%%
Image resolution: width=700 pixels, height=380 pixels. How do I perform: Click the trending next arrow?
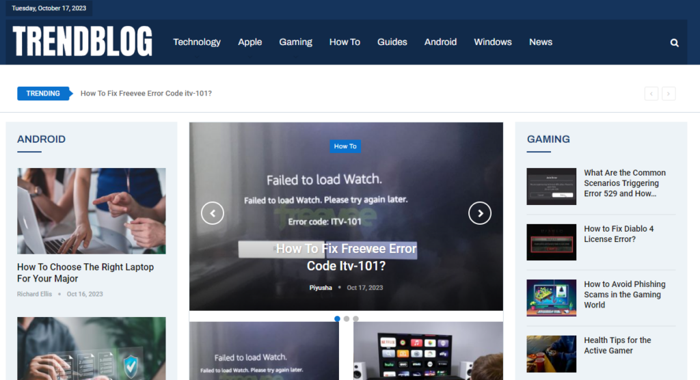pyautogui.click(x=669, y=94)
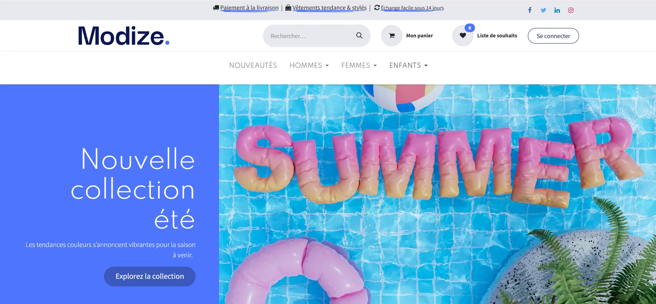Click the magnifying glass search icon
The width and height of the screenshot is (656, 304).
click(359, 35)
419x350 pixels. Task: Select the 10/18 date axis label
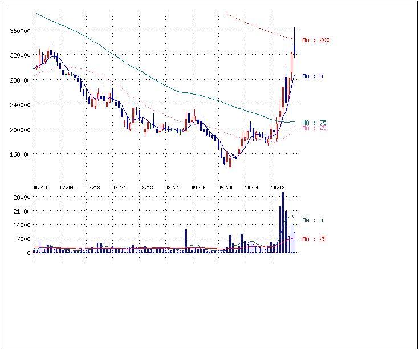tap(278, 187)
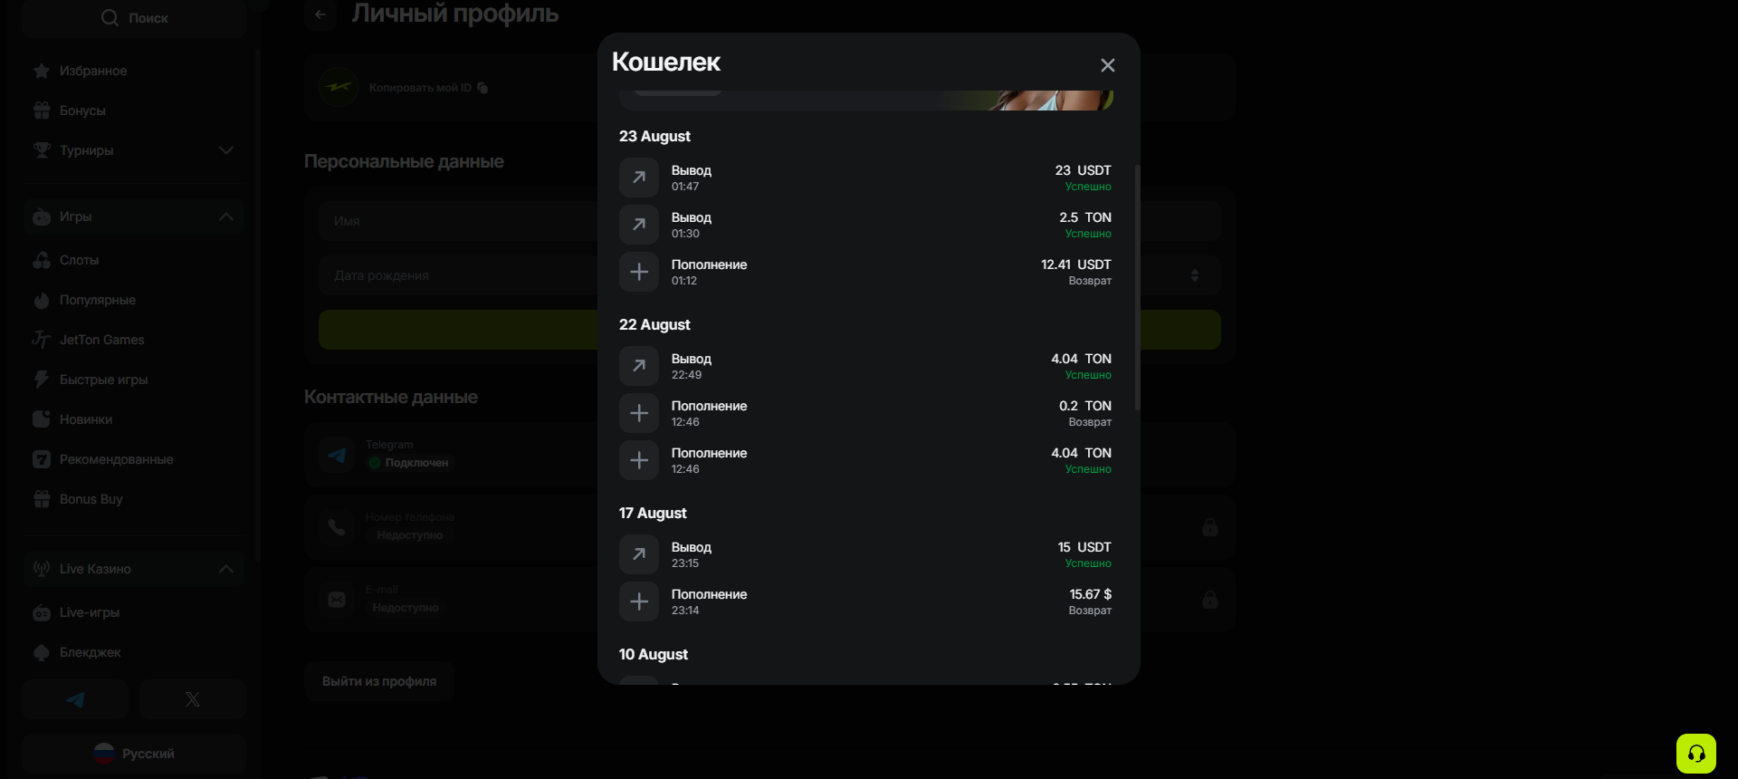The image size is (1738, 779).
Task: Go to Бонусы in the sidebar
Action: pyautogui.click(x=82, y=111)
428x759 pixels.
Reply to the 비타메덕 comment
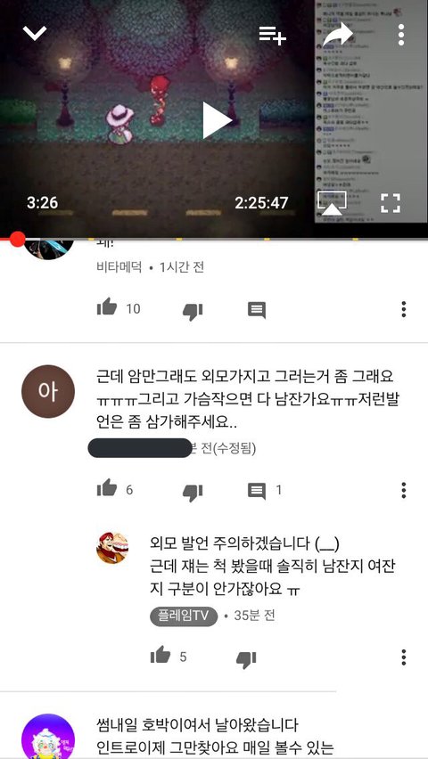(x=257, y=310)
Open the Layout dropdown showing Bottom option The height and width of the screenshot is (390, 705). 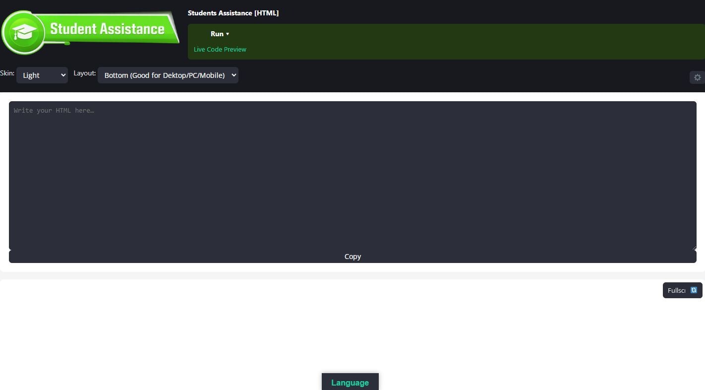(168, 75)
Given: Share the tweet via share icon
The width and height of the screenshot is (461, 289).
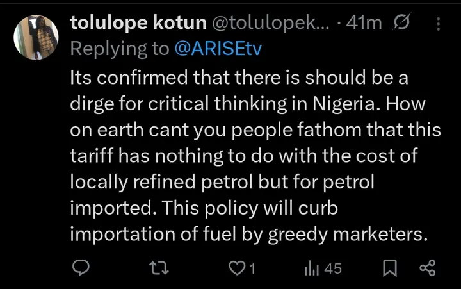Looking at the screenshot, I should [426, 268].
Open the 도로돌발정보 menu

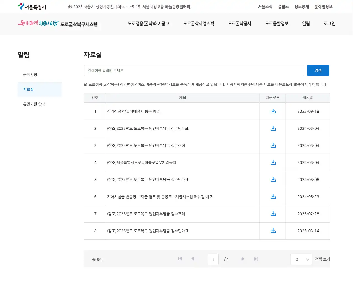coord(277,24)
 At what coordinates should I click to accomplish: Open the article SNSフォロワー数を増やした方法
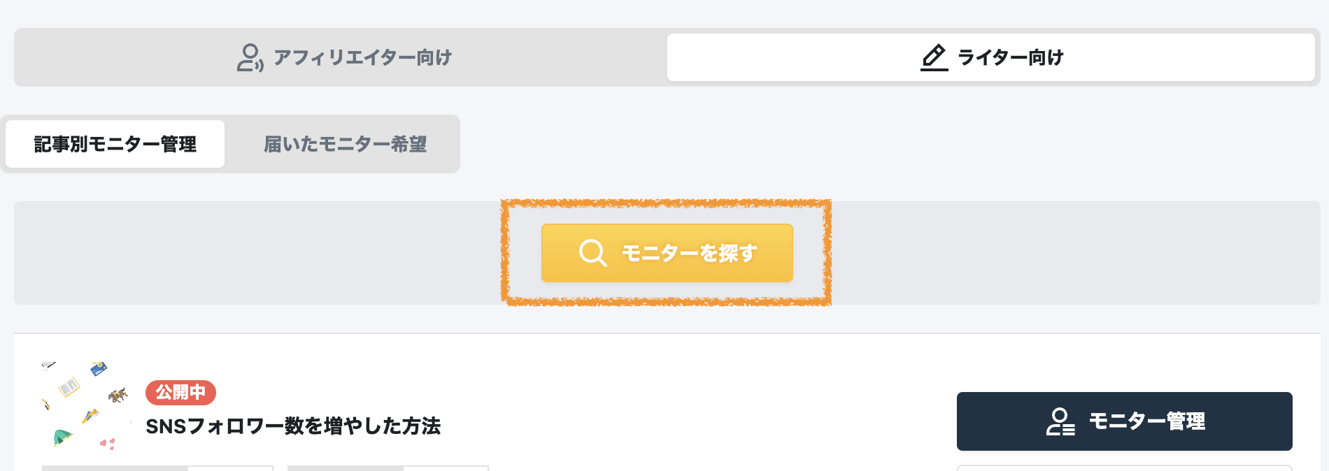294,426
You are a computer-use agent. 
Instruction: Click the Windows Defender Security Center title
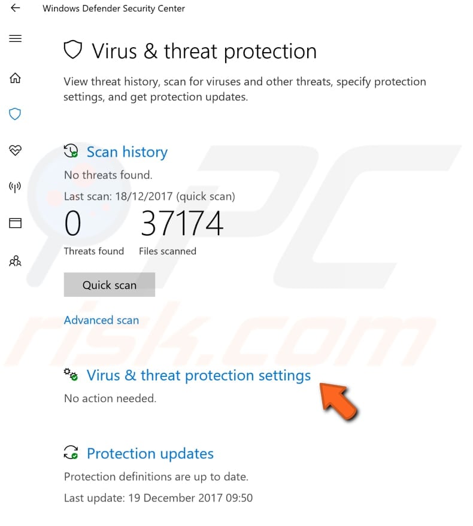(113, 8)
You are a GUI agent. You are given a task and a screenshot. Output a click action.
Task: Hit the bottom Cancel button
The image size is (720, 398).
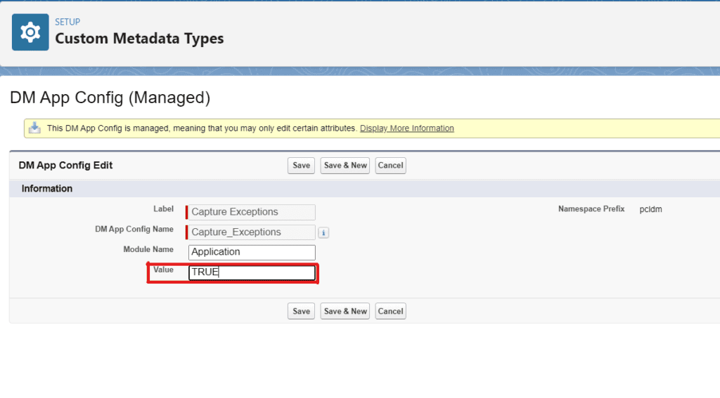tap(390, 312)
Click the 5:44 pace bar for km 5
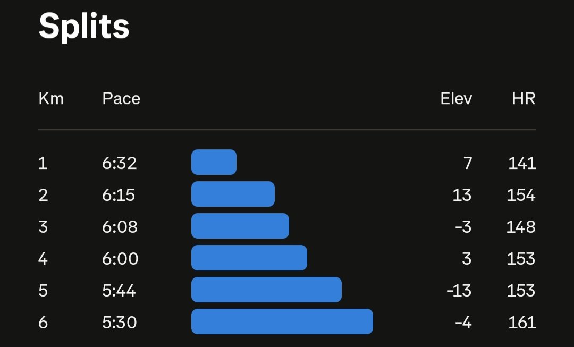This screenshot has width=574, height=347. [266, 290]
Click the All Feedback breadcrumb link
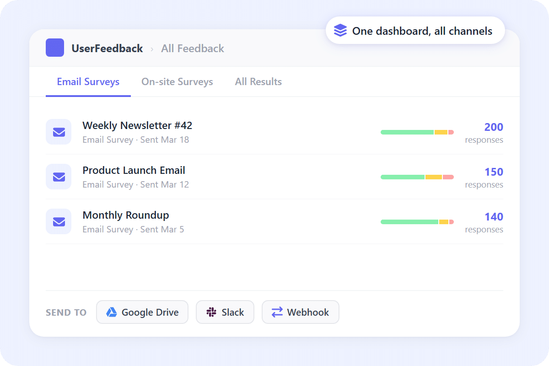Screen dimensions: 549x366 192,48
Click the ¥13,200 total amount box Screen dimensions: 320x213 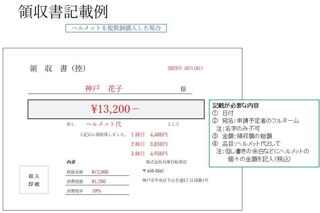pos(116,109)
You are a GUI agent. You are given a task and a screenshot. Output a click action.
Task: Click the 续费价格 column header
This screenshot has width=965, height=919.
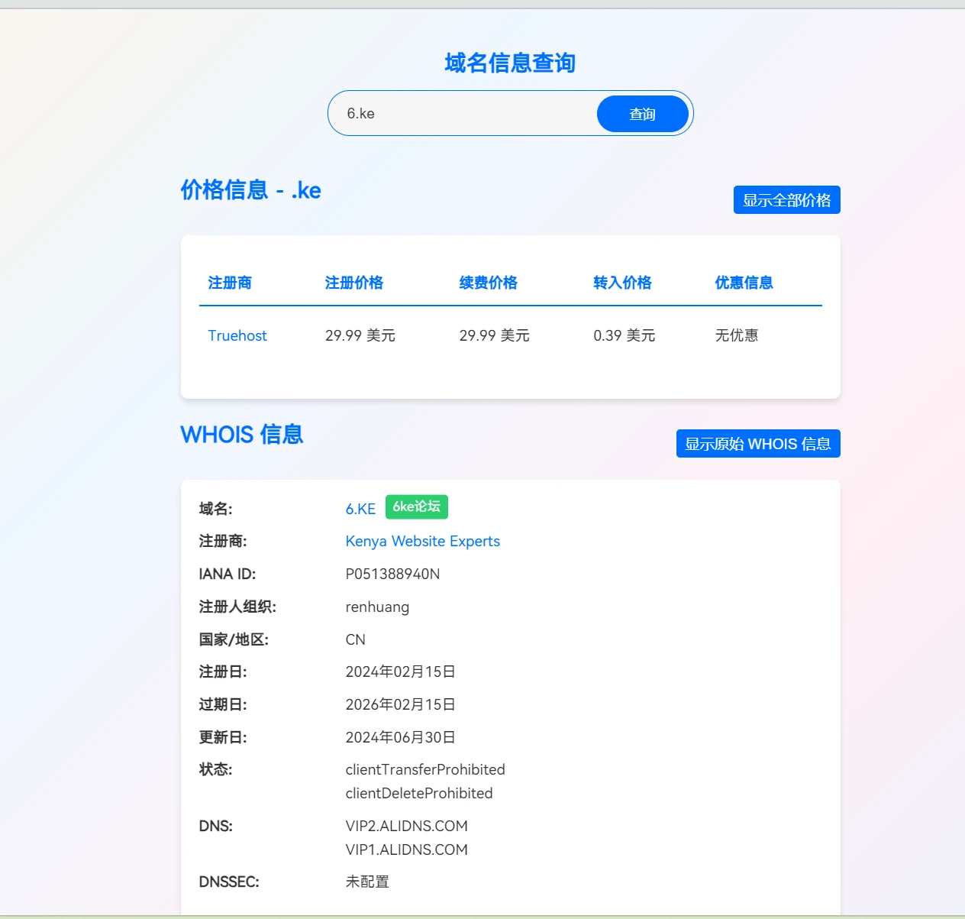click(488, 283)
%%
▸ **Task brief**
Print the entries as they stand, first line through the line holding "428x759 pixels.", with every picture removed.

▸ **Result of the exercise**
Image resolution: width=700 pixels, height=380 pixels. How do I perform: Click the trending next arrow?
pyautogui.click(x=669, y=94)
Click the magnifying glass search icon
The width and height of the screenshot is (656, 304).
click(359, 35)
419x350 pixels. Task: Select the 10/18 date axis label
tap(278, 187)
The image size is (1738, 779).
Task: Go to Бонусы in the sidebar
Action: pyautogui.click(x=82, y=111)
428x759 pixels.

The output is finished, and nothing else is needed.